Work order
Please retype each record exactly as it stands below.

Dataset entries
--- START ---

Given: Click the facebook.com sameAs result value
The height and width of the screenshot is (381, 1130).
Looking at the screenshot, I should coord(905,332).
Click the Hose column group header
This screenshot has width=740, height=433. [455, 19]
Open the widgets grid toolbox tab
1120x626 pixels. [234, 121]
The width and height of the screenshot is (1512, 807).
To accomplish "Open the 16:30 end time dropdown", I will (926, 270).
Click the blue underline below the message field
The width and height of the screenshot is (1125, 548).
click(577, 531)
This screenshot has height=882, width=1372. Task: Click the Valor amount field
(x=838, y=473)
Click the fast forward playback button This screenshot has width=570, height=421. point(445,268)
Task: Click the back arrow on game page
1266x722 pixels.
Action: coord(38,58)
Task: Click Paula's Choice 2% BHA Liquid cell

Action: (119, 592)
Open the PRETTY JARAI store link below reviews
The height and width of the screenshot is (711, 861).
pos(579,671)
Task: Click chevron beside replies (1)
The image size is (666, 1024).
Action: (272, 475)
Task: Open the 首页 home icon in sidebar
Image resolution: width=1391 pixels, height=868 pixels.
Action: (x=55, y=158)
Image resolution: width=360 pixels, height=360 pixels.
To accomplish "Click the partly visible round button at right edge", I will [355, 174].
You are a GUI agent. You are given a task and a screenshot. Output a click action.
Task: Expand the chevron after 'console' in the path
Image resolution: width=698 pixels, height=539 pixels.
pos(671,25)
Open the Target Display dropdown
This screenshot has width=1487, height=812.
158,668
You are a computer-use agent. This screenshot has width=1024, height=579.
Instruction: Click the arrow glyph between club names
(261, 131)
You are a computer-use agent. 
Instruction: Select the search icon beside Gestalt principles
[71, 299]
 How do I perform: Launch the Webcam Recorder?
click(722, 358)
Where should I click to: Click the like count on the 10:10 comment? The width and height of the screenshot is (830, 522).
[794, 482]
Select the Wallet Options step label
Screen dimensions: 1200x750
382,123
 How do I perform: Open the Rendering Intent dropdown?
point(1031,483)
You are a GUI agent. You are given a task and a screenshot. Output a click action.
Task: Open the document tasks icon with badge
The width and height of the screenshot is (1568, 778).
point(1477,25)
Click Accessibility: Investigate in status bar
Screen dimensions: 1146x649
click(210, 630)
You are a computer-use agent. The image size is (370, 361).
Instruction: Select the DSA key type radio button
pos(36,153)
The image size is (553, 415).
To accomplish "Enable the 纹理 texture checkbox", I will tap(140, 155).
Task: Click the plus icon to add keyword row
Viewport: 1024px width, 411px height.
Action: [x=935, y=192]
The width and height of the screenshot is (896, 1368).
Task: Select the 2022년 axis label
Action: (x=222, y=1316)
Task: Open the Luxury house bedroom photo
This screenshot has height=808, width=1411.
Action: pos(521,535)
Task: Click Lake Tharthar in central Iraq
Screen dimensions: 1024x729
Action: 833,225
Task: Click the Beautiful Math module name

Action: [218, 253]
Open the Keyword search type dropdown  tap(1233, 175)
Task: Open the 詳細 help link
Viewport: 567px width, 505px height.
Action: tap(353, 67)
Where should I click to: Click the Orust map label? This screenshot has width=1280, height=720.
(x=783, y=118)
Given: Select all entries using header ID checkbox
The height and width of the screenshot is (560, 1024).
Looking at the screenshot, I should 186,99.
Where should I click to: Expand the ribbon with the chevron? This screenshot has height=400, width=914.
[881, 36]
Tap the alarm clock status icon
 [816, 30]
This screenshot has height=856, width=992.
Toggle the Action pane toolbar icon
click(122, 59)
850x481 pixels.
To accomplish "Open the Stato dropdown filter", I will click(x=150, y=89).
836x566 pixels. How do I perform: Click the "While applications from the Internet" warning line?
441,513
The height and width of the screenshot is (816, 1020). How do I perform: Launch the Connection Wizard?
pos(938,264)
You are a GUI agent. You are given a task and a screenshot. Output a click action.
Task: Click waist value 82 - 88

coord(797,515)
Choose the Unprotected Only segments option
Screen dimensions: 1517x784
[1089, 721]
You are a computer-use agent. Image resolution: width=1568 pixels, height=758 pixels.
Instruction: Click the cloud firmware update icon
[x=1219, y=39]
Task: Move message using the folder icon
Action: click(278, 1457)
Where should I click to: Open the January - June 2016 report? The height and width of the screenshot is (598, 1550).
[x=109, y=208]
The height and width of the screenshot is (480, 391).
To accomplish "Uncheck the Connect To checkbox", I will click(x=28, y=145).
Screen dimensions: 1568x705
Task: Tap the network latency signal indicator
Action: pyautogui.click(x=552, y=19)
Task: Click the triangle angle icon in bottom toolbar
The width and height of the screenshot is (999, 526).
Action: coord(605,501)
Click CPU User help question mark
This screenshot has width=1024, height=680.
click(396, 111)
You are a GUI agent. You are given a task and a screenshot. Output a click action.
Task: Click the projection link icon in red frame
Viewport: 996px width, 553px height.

--- END ---

Result of this exercise
Given: Click the facebook.com sameAs result value
The height and width of the screenshot is (381, 1130).
Looking at the screenshot, I should coord(905,332).
Click the Hose column group header
This screenshot has width=740, height=433. [455, 19]
Open the widgets grid toolbox tab
1120x626 pixels. [234, 121]
The width and height of the screenshot is (1512, 807).
To accomplish "Open the 16:30 end time dropdown", I will (926, 270).
Click the blue underline below the message field
The width and height of the screenshot is (1125, 548).
click(577, 531)
This screenshot has height=882, width=1372. Task: Click the Valor amount field
(x=838, y=473)
Click the fast forward playback button This screenshot has width=570, height=421. point(445,268)
Task: Click the back arrow on game page
1266x722 pixels.
Action: coord(38,58)
Task: Click Paula's Choice 2% BHA Liquid cell

Action: (119, 592)
Open the PRETTY JARAI store link below reviews
The height and width of the screenshot is (711, 861).
pos(579,671)
Task: Click chevron beside replies (1)
The image size is (666, 1024).
Action: (272, 475)
Task: Open the 首页 home icon in sidebar
Image resolution: width=1391 pixels, height=868 pixels.
Action: (x=55, y=158)
Image resolution: width=360 pixels, height=360 pixels.
To accomplish "Click the partly visible round button at right edge", I will [355, 174].
You are a GUI agent. You are given a task and a screenshot. Output a click action.
Task: Expand the chevron after 'console' in the path
Image resolution: width=698 pixels, height=539 pixels.
pos(671,25)
Open the Target Display dropdown
This screenshot has width=1487, height=812.
158,668
You are a computer-use agent. This screenshot has width=1024, height=579.
Instruction: Click the arrow glyph between club names
(261, 131)
You are a computer-use agent. 
Instruction: Select the search icon beside Gestalt principles
[71, 299]
 How do I perform: Launch the Webcam Recorder?
click(722, 358)
Where should I click to: Click the like count on the 10:10 comment? The width and height of the screenshot is (830, 522).
[794, 482]
Select the Wallet Options step label
Screen dimensions: 1200x750
382,123
 How do I perform: Open the Rendering Intent dropdown?
point(1031,483)
You are a GUI agent. You are given a task and a screenshot. Output a click action.
Task: Open the document tasks icon with badge
The width and height of the screenshot is (1568, 778).
point(1477,25)
Click Accessibility: Investigate in status bar
Screen dimensions: 1146x649
click(210, 630)
You are a computer-use agent. The image size is (370, 361).
Instruction: Select the DSA key type radio button
pos(36,153)
The image size is (553, 415).
To accomplish "Enable the 纹理 texture checkbox", I will tap(140, 155).
Task: Click the plus icon to add keyword row
Viewport: 1024px width, 411px height.
Action: [x=935, y=192]
The width and height of the screenshot is (896, 1368).
Task: Select the 2022년 axis label
Action: (x=222, y=1316)
Task: Open the Luxury house bedroom photo
This screenshot has height=808, width=1411.
Action: pos(521,535)
Task: Click Lake Tharthar in central Iraq
Screen dimensions: 1024x729
Action: 833,225
Task: Click the Beautiful Math module name

Action: [218, 253]
Open the Keyword search type dropdown  tap(1233, 175)
Task: Open the 詳細 help link
Viewport: 567px width, 505px height.
Action: tap(353, 67)
Where should I click to: Click the Orust map label? This screenshot has width=1280, height=720.
(x=783, y=118)
Given: Select all entries using header ID checkbox
The height and width of the screenshot is (560, 1024).
Looking at the screenshot, I should 186,99.
Where should I click to: Expand the ribbon with the chevron? This screenshot has height=400, width=914.
[881, 36]
Tap the alarm clock status icon
 [816, 30]
This screenshot has height=856, width=992.
Toggle the Action pane toolbar icon
click(122, 59)
850x481 pixels.
To accomplish "Open the Stato dropdown filter", I will click(x=150, y=89).
836x566 pixels. How do I perform: Click the "While applications from the Internet" warning line?
441,513
The height and width of the screenshot is (816, 1020). How do I perform: Launch the Connection Wizard?
pos(938,264)
You are a GUI agent. You are given a task and a screenshot. Output a click action.
Task: Click waist value 82 - 88

coord(797,515)
Choose the Unprotected Only segments option
Screen dimensions: 1517x784
[1089, 721]
You are a computer-use agent. Image resolution: width=1568 pixels, height=758 pixels.
Instruction: Click the cloud firmware update icon
[x=1219, y=39]
Task: Move message using the folder icon
Action: click(278, 1457)
Where should I click to: Open the January - June 2016 report? The height and width of the screenshot is (598, 1550).
[x=109, y=208]
The height and width of the screenshot is (480, 391).
To accomplish "Uncheck the Connect To checkbox", I will click(x=28, y=145).
Screen dimensions: 1568x705
Task: Tap the network latency signal indicator
Action: pyautogui.click(x=552, y=19)
Task: Click the triangle angle icon in bottom toolbar
The width and height of the screenshot is (999, 526).
Action: coord(605,501)
Click CPU User help question mark
This screenshot has width=1024, height=680.
click(396, 111)
You are a GUI agent. You are given a task and a screenshot. Output a click action.
Task: Click the projection link icon in red frame
Viewport: 996px width, 553px height.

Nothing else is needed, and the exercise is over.